#### Dataset records
------------------------

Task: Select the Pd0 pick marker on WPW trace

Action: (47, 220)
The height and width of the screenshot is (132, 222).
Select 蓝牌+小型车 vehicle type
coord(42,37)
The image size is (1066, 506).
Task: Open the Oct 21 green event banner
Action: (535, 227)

------------------------

#### What to do
Your task is to repeat each of the records above exactly.

#### Output
Task: Select the Pd0 pick marker on WPW trace

Action: (47, 220)
The height and width of the screenshot is (132, 222).
Select 蓝牌+小型车 vehicle type
coord(42,37)
The image size is (1066, 506).
Task: Open the Oct 21 green event banner
Action: (535, 227)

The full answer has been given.